The idea that you have to prove you are disabled is based on "the misconception that there are two distinct groups in society – those with disabilities and those without," Burgdorf says. "People actually vary across a whole spectrum of infinitely small gradations of ability with regard to each individual functional skill, and the importance of particular functional skills varies immensely according to the situation, and can be greatly affected by the availability or unavailability of accommodations and alternative methods of doing things."
By insisting that you have to prove you are disabled to get its protection, the Court is interpreting the ADA as just another piece of benefits legislation, and not as the civil rights law Congress intended it to be. The protection of the law is being seen as a special privilege to be awarded to a special class of people ‘the truly disabled." Maybe we shouldn’t be so surprised. Ever since the 4th Century AD, when the Code of Justinian (Emperor of the Byzantine Empire) granted to "the truly disabled" the privilege to beg in the streets (nondisabled were not allowed to beg), all laws dealing with disability have always consisted of ways to provide assistance, award a benefit, compensate for an unfortunate plight. The ADA is the first of its kind. Everyone, including the Supreme Court Justices, has great difficulty understanding what it’s all about - a civil rights law.
Civil rights laws are supposed to cover all of us. Their protection "kicks in" when any one of us faces an act of discrimination on the basis of race, creed, gender, sexual preference, age, and, yes, disability.
"You don’t have to prove "how black" you are in order to use the Civil Rights Act’s protection," writes Mary Johnson in The Ragged Edge (June, 1999, Extra). Justice John Paul Stevens who, with Justice Breyer, filed a dissenting opinion in both Sutton and Murphy, writes: "Congress focused almost entirely on the problem of discrimination against African-Americans when it enacted Title VII of the Civil Rights Act in 1964, but that narrow focus could not possibly justify a construction of the statute that excluded Hispanic-Americans or Asian-Americans or, as we later decided ‘ironically enough,’ Caucasians."
Yet that’s what the Supreme Court has done with the ADA. It has narrowed its scope and excluded a great many of us from the protection of the law.
The Court listened to and was swayed by business interests. Justice Stevens in his dissent writes: "The Court was cowed by the persistent argument that [a liberal interpretation of the ADA’s definition of disability] would lead to a tidal wave of lawsuits." Less politely, Mary Johnson points the finger at "pundits who’ve issued increasingly shrill warnings that the ADA is allowing whiners and malcontented workers to accuse employers willy-nilly of discrimination."
And while the ADA’s enemies wailed and raved, our community kept quiet. Why? Because we thought we had more urgent matters to address, more important battles to fight? Because we couldn’t really identify with nearsighted pilots the way we could with two women locked up in an institution? Because secretly or not so secretly many of our own people feel annoyed when those who are not "truly disabled" try to reap the fruits of our hard work? Whatever the reason, the damage is done.
What do we do now? More litigation? New legislation? Demonstrations? Arrests? Take it to the streets? Get the media to pay attention? Are we ready to fight back now? Now that, as Chai Feldblum, who helped draft the law, put it, the ADA is left "with a huge gaping hole right at its heart?"

* Provided material
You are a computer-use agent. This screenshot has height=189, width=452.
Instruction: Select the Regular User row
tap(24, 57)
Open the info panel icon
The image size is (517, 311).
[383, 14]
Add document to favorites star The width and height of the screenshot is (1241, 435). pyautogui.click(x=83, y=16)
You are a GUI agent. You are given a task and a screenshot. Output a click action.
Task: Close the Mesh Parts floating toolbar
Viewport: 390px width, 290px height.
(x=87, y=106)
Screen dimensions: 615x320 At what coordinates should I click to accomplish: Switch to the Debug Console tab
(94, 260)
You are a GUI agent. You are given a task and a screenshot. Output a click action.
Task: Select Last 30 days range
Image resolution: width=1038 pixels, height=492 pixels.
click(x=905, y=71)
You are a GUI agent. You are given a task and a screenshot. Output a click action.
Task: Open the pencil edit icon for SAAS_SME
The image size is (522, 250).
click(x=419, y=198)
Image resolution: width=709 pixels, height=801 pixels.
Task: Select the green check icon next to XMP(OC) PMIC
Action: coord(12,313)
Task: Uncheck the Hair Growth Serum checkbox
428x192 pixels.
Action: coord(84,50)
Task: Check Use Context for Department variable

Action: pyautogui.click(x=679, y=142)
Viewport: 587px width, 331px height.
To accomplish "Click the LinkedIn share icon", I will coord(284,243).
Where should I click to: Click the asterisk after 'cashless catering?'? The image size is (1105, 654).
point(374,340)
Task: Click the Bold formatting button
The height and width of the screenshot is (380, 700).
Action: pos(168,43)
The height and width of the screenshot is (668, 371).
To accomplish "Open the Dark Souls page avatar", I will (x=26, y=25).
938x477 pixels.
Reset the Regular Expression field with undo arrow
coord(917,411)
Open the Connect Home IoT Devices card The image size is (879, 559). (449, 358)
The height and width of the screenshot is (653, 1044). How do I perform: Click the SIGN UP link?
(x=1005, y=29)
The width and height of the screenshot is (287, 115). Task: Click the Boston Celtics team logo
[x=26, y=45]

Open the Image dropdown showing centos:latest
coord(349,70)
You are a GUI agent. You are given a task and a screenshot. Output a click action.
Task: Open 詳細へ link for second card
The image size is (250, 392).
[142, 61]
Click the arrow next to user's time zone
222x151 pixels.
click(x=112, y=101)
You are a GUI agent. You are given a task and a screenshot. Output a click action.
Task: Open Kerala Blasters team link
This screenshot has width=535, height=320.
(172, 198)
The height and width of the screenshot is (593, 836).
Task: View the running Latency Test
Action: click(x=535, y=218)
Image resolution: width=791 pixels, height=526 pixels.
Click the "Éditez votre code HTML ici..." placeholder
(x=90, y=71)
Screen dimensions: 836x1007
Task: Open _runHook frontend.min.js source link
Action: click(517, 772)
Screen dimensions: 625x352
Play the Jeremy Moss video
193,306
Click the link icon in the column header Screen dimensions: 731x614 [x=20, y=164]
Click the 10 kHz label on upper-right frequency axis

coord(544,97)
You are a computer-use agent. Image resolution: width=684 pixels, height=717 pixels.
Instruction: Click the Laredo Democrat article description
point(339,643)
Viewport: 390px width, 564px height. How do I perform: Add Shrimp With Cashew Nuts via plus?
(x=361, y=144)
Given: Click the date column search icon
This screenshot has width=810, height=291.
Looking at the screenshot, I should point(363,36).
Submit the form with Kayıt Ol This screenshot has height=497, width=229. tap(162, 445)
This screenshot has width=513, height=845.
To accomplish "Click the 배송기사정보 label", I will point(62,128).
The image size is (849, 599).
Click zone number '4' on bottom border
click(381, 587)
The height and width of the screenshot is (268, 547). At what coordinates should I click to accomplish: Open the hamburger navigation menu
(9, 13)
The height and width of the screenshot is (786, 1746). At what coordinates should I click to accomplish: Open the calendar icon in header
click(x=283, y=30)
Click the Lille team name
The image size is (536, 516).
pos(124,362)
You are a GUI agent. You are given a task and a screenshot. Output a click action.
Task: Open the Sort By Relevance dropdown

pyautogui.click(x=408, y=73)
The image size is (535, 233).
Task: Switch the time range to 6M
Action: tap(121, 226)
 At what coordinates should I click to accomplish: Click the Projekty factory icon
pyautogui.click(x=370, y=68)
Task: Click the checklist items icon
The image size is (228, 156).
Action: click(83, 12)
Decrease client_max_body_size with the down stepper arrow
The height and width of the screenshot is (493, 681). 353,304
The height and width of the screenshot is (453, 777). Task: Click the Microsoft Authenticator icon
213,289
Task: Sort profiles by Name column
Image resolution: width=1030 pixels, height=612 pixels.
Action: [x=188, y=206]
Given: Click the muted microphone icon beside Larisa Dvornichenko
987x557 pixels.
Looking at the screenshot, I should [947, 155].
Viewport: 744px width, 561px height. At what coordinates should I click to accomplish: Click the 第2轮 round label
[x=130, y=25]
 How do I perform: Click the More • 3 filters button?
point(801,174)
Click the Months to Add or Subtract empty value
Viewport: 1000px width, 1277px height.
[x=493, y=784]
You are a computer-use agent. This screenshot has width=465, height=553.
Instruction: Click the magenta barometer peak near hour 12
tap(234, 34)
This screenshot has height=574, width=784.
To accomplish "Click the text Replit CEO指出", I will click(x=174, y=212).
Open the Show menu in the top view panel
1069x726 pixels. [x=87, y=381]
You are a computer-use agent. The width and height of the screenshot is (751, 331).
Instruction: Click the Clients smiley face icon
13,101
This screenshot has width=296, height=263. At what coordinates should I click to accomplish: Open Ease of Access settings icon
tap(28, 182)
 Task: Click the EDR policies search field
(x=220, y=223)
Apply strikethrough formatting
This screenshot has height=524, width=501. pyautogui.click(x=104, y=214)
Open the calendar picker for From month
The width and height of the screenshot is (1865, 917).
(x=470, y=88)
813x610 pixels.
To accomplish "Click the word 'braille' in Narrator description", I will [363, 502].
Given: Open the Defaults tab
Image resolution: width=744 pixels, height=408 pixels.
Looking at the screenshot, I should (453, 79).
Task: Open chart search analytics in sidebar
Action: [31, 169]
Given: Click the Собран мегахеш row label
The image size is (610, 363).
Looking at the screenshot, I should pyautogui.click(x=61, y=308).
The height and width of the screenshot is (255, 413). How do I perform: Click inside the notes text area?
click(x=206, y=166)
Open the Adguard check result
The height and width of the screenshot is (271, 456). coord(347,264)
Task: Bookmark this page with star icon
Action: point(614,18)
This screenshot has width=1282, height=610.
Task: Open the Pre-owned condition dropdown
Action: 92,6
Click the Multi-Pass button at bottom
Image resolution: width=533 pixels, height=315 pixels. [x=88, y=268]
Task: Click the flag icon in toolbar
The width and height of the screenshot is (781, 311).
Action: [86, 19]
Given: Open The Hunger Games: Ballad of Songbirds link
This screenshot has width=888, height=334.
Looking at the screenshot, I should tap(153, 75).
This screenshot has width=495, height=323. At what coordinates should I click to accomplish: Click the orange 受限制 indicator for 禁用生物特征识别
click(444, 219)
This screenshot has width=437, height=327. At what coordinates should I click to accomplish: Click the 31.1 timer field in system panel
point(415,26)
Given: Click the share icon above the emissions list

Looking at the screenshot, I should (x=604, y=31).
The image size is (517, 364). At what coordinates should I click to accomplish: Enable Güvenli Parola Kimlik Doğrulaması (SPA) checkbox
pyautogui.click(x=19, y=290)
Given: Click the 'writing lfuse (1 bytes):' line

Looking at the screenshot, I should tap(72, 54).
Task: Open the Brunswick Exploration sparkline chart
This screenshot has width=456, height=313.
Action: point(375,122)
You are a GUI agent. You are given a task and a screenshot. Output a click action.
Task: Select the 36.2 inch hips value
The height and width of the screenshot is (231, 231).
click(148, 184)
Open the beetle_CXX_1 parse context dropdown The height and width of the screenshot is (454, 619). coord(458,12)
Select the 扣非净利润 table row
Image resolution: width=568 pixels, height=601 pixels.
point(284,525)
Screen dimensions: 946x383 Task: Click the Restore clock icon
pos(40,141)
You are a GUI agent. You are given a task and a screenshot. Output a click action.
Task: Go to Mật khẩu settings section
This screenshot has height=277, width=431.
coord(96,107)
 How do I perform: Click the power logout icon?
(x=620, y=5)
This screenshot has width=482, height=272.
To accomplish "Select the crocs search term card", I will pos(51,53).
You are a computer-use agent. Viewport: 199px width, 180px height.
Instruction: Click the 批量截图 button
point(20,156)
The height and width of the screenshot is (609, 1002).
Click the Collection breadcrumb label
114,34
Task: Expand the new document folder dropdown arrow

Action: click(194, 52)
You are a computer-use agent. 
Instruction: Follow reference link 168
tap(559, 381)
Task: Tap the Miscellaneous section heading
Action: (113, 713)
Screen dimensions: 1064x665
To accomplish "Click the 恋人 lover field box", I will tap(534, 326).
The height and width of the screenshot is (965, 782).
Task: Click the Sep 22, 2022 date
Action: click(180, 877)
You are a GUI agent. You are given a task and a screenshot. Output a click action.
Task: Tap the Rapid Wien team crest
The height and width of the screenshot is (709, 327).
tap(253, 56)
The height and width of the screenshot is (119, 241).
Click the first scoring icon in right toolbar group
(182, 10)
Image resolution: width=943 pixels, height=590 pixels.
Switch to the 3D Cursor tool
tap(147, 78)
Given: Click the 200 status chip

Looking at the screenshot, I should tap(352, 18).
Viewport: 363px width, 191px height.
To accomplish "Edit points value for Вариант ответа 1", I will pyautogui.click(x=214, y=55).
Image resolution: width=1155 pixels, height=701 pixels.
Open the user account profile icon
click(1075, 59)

* Tasks
- 1) Could you write out the passage on the ADA starting at "And while the" and ending at "damage is done.", word for word?
- 2) According to the passage on the ADA, what privilege did the Code of Justinian grant to "the truly disabled"?

* Answers to each task
- 1)
And while the ADA’s enemies wailed and raved, our community kept quiet. Why? Because we thought we had more urgent matters to address, more important battles to fight? Because we couldn’t really identify with nearsighted pilots the way we could with two women locked up in an institution? Because secretly or not so secretly many of our own people feel annoyed when those who are not "truly disabled" try to reap the fruits of our hard work? Whatever the reason, the damage is done.

- 2) The privilege to beg in the streets.